> Assigned task: Return only that part of the material below which starts with the line containing "Maps (197, 856)" and goes on through the line containing "Back to top (171, 1161)", restated exactly.

Extracted records Start Marker

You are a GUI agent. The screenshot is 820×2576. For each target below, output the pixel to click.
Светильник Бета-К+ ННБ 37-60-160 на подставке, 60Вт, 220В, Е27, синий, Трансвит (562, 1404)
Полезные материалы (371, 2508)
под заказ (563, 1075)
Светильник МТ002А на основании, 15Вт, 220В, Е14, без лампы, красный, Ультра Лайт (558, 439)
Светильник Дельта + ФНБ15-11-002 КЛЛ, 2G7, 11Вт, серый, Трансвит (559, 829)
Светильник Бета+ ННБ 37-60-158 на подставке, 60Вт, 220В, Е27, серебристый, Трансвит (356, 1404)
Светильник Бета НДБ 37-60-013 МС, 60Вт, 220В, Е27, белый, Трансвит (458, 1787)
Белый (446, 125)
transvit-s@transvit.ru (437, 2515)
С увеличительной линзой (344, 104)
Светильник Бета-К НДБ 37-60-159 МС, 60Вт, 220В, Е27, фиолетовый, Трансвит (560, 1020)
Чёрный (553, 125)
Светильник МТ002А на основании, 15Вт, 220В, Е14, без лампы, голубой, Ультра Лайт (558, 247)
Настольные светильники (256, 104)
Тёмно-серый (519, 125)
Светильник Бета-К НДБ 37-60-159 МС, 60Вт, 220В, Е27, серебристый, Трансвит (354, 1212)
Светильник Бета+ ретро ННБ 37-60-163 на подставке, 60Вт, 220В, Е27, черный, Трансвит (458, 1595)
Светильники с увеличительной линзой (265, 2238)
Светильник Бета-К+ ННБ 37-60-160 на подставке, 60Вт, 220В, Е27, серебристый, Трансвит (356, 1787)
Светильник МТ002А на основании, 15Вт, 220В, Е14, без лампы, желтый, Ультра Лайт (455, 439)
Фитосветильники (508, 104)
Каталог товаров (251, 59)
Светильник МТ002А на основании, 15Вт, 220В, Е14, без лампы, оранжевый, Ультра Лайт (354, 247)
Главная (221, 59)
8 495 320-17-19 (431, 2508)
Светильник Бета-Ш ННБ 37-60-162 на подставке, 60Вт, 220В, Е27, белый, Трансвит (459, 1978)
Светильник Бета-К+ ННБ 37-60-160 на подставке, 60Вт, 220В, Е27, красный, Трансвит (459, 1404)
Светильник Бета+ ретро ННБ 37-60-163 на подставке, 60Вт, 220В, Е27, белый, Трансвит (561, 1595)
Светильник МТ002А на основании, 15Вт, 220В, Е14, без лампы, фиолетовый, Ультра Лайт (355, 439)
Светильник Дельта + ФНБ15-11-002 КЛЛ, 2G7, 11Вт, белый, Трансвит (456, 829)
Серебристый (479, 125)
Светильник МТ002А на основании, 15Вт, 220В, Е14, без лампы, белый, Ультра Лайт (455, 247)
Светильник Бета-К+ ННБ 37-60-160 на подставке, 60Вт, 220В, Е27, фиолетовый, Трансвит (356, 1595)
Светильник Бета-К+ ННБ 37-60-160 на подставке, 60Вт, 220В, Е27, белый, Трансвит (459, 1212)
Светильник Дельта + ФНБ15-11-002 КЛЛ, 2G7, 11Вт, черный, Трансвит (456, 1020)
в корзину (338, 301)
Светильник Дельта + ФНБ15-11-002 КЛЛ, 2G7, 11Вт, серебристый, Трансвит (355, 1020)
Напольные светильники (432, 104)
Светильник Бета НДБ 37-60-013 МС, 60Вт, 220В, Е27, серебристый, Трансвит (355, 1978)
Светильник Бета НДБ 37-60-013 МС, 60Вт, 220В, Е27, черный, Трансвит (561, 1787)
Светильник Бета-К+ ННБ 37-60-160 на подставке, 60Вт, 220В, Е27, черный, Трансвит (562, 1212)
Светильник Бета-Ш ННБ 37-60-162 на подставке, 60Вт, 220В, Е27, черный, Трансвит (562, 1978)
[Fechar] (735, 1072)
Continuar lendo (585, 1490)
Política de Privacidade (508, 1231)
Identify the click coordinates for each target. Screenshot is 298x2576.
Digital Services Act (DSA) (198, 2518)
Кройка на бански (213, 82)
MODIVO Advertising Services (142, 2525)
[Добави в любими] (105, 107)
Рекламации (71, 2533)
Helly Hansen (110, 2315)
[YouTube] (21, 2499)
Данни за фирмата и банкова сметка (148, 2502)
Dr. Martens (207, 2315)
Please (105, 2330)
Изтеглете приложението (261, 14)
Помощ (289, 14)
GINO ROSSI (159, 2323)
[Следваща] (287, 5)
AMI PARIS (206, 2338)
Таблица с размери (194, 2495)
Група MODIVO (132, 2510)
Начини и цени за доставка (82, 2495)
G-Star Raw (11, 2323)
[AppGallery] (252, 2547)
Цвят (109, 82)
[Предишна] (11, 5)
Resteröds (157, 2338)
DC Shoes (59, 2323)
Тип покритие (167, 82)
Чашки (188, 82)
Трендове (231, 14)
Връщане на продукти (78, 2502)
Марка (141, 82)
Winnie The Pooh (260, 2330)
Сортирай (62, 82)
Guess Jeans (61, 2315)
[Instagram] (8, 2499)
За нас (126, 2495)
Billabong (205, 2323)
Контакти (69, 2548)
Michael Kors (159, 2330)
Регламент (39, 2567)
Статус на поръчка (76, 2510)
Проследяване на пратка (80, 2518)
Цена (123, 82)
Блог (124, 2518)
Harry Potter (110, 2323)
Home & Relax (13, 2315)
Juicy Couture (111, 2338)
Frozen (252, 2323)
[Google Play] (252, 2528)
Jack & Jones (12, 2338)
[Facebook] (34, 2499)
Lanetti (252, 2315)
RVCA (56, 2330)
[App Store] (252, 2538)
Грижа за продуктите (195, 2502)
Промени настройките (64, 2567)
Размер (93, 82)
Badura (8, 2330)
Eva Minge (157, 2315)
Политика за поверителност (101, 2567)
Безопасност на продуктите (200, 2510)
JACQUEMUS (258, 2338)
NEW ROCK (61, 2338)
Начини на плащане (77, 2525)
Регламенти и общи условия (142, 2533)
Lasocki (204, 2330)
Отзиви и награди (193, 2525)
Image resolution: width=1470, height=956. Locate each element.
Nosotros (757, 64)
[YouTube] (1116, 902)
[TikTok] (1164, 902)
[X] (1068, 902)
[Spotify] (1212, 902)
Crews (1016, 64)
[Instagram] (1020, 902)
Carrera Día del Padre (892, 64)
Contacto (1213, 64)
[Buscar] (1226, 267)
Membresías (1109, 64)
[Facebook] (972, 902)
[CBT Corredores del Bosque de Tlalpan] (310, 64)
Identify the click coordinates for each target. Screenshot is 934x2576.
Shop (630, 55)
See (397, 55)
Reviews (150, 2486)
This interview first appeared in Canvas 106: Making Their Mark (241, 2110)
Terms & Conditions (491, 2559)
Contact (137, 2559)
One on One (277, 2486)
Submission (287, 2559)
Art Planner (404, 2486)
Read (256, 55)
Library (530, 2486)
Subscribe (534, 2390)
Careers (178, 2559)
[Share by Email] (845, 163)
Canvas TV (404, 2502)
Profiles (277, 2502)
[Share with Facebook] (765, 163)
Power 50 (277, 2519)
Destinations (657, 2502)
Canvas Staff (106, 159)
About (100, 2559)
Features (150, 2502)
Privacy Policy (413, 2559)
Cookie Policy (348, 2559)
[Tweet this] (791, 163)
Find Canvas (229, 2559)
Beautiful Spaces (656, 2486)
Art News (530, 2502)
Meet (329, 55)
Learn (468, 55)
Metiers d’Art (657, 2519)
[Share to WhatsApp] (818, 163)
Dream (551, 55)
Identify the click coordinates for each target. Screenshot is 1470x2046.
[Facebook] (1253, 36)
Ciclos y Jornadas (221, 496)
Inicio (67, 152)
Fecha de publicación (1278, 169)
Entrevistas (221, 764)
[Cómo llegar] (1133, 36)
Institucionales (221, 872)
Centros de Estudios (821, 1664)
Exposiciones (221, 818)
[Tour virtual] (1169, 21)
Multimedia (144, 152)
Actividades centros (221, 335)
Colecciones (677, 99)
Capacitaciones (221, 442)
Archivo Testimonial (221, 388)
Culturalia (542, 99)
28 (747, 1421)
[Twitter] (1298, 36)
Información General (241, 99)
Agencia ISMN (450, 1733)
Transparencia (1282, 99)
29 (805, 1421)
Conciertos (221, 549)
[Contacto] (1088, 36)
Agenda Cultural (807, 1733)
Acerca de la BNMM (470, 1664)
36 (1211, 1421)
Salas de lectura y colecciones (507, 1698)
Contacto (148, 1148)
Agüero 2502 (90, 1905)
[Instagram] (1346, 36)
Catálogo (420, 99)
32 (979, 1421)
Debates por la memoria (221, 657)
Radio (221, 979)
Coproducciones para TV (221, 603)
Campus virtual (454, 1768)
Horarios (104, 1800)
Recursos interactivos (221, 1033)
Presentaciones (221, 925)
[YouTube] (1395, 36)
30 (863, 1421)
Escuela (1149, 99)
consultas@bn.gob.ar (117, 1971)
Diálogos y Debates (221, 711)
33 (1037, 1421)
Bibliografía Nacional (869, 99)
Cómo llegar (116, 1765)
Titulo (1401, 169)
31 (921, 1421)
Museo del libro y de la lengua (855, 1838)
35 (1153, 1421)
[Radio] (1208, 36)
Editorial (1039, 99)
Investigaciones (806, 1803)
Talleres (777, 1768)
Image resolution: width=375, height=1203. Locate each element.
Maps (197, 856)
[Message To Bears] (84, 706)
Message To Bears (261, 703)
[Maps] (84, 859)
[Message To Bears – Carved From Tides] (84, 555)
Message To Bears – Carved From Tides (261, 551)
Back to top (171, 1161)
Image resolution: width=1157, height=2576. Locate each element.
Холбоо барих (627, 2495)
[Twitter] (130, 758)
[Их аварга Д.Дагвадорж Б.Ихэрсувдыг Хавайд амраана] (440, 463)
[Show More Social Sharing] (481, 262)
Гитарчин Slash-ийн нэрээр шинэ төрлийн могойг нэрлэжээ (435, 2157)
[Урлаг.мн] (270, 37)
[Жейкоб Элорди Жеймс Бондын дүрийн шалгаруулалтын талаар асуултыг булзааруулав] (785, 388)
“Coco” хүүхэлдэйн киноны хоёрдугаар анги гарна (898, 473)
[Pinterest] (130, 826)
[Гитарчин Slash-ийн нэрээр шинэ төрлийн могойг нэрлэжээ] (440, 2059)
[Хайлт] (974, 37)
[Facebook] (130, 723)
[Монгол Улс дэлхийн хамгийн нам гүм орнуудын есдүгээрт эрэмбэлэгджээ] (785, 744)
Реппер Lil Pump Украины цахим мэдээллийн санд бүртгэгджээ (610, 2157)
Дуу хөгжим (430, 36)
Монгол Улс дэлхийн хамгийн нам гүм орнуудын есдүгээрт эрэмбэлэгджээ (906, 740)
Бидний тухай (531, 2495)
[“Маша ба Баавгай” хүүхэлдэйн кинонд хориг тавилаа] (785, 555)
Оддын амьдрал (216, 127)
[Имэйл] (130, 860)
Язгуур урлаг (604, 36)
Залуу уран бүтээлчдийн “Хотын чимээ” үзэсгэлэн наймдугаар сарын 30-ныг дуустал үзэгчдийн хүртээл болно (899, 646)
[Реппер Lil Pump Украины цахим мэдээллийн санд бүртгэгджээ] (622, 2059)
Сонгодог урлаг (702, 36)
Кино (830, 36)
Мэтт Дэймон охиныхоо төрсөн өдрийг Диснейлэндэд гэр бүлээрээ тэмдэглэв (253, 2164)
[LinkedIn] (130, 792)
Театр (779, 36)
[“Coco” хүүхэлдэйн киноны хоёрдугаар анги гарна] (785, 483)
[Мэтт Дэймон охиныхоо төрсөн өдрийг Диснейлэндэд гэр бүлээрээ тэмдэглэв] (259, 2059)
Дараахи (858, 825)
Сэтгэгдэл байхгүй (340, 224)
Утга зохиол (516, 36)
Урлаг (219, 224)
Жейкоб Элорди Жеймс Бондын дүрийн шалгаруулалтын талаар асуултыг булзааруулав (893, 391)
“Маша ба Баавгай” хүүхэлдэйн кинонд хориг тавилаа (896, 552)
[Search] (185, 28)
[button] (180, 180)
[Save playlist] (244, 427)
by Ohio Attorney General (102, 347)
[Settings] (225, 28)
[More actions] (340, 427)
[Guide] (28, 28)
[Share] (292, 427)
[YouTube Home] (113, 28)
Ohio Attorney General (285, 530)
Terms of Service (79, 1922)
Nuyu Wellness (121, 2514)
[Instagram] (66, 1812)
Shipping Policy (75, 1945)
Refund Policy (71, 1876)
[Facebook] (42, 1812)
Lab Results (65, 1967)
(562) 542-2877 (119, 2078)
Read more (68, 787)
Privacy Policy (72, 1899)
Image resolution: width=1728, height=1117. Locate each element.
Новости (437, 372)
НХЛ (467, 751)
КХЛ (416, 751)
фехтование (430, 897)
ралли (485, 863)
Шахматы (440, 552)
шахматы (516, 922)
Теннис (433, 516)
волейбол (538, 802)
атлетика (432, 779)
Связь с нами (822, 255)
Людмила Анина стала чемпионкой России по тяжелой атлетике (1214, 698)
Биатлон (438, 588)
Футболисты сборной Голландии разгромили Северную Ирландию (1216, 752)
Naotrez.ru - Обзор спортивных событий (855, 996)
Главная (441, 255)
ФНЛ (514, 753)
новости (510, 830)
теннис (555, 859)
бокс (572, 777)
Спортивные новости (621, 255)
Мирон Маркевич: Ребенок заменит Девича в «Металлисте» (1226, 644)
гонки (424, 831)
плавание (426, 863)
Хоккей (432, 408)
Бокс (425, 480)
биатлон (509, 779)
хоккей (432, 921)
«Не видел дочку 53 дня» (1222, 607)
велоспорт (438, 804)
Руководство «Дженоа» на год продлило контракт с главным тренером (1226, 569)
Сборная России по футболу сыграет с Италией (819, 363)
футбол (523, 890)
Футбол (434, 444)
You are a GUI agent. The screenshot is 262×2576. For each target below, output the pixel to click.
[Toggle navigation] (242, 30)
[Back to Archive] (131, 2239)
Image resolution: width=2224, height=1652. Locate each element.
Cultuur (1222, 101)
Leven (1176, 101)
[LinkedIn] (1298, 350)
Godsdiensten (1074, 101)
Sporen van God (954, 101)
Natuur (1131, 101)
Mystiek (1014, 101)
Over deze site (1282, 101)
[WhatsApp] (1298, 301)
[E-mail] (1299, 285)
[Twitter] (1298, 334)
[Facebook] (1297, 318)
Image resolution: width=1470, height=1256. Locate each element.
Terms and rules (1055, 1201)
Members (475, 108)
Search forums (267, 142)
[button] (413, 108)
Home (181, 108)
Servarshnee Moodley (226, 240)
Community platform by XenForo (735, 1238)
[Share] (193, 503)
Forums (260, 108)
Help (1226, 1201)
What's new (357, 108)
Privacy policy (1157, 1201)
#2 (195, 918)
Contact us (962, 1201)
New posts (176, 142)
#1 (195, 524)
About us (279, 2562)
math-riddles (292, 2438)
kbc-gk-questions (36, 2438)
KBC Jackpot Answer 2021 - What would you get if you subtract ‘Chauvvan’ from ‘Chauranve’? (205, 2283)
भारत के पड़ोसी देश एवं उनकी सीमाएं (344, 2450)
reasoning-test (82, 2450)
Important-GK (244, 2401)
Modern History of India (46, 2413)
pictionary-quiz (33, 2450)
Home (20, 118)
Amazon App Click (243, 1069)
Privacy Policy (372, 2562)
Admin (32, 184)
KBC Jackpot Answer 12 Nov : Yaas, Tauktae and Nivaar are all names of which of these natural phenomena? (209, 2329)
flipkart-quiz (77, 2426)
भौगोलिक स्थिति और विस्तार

Extracted records End Marker

> Expected answer:
Maps (197, 856)
[Message To Bears] (84, 706)
Message To Bears (261, 703)
[Maps] (84, 859)
[Message To Bears – Carved From Tides] (84, 555)
Message To Bears – Carved From Tides (261, 551)
Back to top (171, 1161)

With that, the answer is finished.